■ **Exercise instructions**:
Print the data below exactly, but only the lines from the one containing "How do I perform: Go" down to the one containing "Task: Open Gmail bookmark", inclusive.

───── Available data

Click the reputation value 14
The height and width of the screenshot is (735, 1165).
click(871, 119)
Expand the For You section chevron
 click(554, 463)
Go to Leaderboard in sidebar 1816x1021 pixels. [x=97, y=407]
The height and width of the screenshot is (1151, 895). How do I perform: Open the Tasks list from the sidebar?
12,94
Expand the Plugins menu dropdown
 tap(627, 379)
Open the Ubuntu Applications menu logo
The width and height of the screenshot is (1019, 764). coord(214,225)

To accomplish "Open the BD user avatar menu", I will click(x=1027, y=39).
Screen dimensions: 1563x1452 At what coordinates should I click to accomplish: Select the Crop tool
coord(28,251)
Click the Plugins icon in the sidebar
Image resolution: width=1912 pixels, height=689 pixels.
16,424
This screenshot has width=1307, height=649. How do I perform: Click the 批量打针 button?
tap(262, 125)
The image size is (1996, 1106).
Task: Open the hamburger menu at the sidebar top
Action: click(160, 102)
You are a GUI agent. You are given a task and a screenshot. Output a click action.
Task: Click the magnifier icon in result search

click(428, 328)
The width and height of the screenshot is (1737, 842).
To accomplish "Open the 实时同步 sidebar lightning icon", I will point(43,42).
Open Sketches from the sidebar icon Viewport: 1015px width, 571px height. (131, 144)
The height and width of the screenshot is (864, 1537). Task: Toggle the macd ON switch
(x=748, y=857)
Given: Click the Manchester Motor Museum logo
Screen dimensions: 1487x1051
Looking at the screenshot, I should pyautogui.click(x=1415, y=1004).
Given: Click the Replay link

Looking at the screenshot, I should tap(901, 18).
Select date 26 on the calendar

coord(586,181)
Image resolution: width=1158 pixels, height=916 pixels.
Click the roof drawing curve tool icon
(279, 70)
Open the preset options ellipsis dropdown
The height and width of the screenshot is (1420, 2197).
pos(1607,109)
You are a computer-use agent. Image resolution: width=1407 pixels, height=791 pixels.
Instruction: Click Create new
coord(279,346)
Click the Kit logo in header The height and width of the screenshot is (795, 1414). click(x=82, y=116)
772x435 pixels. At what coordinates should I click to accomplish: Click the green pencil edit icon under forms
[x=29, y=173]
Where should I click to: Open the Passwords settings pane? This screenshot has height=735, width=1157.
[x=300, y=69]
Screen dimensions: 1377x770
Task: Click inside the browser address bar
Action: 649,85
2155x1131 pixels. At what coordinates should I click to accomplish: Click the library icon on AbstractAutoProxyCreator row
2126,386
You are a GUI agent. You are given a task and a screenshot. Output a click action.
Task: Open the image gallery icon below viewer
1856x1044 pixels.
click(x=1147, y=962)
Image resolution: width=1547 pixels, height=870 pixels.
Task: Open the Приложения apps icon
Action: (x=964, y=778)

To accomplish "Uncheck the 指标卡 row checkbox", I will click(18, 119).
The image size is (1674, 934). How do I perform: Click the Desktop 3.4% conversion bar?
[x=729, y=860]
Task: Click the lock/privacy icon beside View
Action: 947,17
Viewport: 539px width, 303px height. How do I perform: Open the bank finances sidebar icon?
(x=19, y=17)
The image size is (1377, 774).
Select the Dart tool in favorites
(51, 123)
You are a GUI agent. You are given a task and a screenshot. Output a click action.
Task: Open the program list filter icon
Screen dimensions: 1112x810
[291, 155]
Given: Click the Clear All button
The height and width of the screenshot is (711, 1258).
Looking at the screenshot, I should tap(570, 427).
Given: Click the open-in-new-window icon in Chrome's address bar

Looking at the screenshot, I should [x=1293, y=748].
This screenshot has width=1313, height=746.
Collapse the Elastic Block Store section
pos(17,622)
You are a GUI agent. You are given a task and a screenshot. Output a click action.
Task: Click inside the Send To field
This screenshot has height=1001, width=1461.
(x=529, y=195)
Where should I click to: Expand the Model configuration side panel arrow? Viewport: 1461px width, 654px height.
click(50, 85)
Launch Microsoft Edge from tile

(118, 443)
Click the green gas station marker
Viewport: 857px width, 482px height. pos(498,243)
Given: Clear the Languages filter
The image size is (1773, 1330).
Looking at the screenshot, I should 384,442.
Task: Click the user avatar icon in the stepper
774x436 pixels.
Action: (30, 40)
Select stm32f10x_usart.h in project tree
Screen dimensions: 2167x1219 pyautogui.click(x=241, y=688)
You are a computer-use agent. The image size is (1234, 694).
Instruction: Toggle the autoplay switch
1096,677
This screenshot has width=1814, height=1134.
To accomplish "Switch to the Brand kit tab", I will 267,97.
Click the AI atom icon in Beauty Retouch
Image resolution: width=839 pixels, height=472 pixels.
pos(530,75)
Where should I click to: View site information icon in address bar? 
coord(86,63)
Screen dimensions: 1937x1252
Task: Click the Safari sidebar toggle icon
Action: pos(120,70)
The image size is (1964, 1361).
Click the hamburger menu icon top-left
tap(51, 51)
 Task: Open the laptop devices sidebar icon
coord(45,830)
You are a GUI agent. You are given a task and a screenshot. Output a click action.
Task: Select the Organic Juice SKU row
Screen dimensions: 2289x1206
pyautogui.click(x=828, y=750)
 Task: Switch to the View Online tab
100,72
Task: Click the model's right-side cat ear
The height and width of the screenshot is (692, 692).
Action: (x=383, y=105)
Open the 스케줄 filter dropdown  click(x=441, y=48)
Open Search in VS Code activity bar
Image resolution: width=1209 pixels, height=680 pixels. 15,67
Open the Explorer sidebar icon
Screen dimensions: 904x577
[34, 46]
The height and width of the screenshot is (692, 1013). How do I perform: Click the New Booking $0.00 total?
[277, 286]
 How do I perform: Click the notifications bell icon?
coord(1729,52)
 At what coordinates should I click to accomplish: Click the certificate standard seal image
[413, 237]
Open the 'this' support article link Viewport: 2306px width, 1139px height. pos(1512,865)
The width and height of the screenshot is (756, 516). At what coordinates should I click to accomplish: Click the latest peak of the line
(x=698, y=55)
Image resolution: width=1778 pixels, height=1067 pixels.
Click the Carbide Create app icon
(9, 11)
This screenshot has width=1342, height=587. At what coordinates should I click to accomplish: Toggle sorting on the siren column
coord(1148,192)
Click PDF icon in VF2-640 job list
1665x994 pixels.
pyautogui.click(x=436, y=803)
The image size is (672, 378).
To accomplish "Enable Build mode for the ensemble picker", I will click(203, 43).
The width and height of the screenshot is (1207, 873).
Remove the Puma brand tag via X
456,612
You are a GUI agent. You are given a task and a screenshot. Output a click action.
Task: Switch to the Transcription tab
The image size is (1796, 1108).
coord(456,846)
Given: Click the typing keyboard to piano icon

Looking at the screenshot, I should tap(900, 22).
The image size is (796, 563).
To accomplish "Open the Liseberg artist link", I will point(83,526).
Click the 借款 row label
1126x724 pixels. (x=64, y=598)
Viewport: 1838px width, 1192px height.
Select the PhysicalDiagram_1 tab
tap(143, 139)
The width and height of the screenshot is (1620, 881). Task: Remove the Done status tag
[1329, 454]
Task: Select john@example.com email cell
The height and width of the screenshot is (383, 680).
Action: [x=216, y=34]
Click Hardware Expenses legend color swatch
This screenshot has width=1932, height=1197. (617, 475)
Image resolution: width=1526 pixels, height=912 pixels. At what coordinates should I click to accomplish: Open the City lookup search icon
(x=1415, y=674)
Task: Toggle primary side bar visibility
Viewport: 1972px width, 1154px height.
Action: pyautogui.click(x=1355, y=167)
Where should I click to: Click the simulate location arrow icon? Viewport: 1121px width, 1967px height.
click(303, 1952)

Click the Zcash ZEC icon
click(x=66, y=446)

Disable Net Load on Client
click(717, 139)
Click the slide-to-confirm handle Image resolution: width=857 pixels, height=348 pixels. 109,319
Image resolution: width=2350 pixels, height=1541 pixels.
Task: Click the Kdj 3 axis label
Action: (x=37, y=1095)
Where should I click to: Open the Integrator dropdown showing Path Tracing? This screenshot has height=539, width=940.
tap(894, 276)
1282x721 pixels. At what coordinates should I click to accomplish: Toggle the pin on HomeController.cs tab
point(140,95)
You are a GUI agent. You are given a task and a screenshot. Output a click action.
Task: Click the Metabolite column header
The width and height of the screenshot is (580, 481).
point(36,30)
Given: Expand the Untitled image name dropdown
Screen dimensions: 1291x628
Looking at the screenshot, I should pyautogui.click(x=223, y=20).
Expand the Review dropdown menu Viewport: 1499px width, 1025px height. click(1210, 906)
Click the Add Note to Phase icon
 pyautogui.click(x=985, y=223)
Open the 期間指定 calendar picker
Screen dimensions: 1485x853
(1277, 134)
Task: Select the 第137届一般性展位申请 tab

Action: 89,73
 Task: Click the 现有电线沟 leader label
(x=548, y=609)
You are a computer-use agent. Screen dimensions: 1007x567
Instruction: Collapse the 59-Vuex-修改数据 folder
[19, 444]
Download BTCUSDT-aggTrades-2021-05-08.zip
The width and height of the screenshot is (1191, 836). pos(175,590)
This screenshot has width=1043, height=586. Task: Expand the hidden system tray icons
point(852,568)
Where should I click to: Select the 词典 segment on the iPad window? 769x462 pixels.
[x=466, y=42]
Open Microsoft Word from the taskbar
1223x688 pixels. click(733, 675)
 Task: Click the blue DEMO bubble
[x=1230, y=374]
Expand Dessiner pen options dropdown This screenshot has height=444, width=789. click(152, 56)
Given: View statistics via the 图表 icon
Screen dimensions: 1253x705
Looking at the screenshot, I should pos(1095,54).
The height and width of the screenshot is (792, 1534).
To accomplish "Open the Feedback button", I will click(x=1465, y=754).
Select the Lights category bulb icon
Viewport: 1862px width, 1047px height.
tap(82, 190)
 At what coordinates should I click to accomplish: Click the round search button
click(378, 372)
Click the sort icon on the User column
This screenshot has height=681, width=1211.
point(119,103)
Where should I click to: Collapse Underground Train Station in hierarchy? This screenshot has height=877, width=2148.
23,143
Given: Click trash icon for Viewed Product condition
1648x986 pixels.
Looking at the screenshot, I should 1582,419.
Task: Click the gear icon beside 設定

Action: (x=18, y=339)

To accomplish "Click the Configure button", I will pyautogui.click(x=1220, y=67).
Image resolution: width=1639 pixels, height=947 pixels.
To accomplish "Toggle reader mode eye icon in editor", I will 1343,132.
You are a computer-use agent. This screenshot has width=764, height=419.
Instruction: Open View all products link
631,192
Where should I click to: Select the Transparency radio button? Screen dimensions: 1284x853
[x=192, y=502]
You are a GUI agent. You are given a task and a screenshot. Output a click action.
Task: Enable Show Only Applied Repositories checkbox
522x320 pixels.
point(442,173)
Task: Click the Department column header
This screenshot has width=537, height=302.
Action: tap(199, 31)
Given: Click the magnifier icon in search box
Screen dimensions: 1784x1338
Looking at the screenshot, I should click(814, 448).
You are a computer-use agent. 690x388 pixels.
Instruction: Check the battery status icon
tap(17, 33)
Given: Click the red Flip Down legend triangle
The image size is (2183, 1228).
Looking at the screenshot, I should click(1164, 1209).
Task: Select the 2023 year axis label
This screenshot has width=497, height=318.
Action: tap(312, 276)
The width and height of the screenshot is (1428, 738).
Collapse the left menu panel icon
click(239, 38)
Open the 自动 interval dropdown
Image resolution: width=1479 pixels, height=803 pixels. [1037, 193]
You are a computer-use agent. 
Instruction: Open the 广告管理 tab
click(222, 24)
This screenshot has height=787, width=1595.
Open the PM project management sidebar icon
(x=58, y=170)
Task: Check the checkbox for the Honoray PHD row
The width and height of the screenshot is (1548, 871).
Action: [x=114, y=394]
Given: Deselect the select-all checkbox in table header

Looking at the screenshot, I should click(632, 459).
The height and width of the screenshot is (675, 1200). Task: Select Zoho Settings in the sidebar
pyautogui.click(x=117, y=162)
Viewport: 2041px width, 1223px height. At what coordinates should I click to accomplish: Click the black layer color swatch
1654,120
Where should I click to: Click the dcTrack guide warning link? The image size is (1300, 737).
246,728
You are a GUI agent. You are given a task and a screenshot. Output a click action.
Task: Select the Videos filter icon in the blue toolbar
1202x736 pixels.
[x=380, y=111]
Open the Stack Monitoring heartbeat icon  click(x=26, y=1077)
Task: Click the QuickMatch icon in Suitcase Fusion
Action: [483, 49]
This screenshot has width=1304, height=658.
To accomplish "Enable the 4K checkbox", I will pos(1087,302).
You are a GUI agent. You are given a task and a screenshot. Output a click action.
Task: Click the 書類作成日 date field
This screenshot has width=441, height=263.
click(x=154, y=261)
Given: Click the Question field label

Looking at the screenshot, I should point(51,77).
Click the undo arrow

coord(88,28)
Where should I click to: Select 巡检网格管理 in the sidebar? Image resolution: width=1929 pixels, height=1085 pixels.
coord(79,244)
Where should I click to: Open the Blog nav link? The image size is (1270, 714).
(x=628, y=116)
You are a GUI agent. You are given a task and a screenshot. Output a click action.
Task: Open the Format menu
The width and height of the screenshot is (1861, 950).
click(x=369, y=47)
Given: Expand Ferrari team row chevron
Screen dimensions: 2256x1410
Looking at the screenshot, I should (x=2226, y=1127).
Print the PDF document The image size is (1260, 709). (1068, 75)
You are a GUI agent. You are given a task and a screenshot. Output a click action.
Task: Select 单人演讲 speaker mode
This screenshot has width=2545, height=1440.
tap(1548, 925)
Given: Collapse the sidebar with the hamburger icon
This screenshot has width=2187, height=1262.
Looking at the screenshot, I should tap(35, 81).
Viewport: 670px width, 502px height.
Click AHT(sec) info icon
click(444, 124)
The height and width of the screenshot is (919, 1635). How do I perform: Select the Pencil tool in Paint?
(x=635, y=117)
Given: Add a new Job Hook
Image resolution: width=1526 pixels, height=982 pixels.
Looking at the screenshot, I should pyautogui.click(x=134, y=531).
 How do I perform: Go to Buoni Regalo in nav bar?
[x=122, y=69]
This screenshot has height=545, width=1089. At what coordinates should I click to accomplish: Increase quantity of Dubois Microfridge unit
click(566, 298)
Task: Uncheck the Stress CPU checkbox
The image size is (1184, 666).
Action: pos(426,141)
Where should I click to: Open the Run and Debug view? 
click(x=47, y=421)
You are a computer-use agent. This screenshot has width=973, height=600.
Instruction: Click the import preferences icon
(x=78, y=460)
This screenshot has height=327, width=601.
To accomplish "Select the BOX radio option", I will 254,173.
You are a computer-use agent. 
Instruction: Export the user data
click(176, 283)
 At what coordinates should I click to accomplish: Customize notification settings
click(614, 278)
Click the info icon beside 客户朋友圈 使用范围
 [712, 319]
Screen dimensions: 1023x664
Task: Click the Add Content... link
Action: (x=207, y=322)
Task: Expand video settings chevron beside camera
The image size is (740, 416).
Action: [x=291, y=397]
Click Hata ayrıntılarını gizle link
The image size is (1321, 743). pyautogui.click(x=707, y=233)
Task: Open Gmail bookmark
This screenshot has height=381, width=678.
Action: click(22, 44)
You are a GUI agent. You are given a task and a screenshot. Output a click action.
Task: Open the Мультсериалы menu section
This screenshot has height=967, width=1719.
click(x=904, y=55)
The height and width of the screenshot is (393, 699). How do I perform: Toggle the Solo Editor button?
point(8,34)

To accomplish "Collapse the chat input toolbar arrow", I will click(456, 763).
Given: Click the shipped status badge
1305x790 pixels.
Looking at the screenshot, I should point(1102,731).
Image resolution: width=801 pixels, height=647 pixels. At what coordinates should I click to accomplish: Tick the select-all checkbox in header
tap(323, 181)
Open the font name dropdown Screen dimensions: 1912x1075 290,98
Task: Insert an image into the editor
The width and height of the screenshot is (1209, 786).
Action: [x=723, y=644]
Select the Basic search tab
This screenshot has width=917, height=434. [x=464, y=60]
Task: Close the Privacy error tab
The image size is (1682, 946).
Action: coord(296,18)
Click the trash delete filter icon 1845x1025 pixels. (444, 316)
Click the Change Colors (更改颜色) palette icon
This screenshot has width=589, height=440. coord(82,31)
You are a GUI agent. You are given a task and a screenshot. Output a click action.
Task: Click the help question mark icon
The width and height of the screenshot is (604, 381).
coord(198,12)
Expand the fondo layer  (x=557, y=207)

──────────

■ **Exercise answer**:
 How do I perform: Go to Buoni Regalo in nav bar?
[x=122, y=69]
This screenshot has height=545, width=1089. At what coordinates should I click to accomplish: Increase quantity of Dubois Microfridge unit
click(566, 298)
Task: Uncheck the Stress CPU checkbox
The image size is (1184, 666).
Action: pos(426,141)
Where should I click to: Open the Run and Debug view? 
click(x=47, y=421)
You are a computer-use agent. This screenshot has width=973, height=600.
Instruction: Click the import preferences icon
(x=78, y=460)
This screenshot has height=327, width=601.
To accomplish "Select the BOX radio option", I will 254,173.
You are a computer-use agent. 
Instruction: Export the user data
click(176, 283)
 At what coordinates should I click to accomplish: Customize notification settings
click(614, 278)
Click the info icon beside 客户朋友圈 使用范围
 [712, 319]
Screen dimensions: 1023x664
Task: Click the Add Content... link
Action: (x=207, y=322)
Task: Expand video settings chevron beside camera
The image size is (740, 416).
Action: [x=291, y=397]
Click Hata ayrıntılarını gizle link
The image size is (1321, 743). pyautogui.click(x=707, y=233)
Task: Open Gmail bookmark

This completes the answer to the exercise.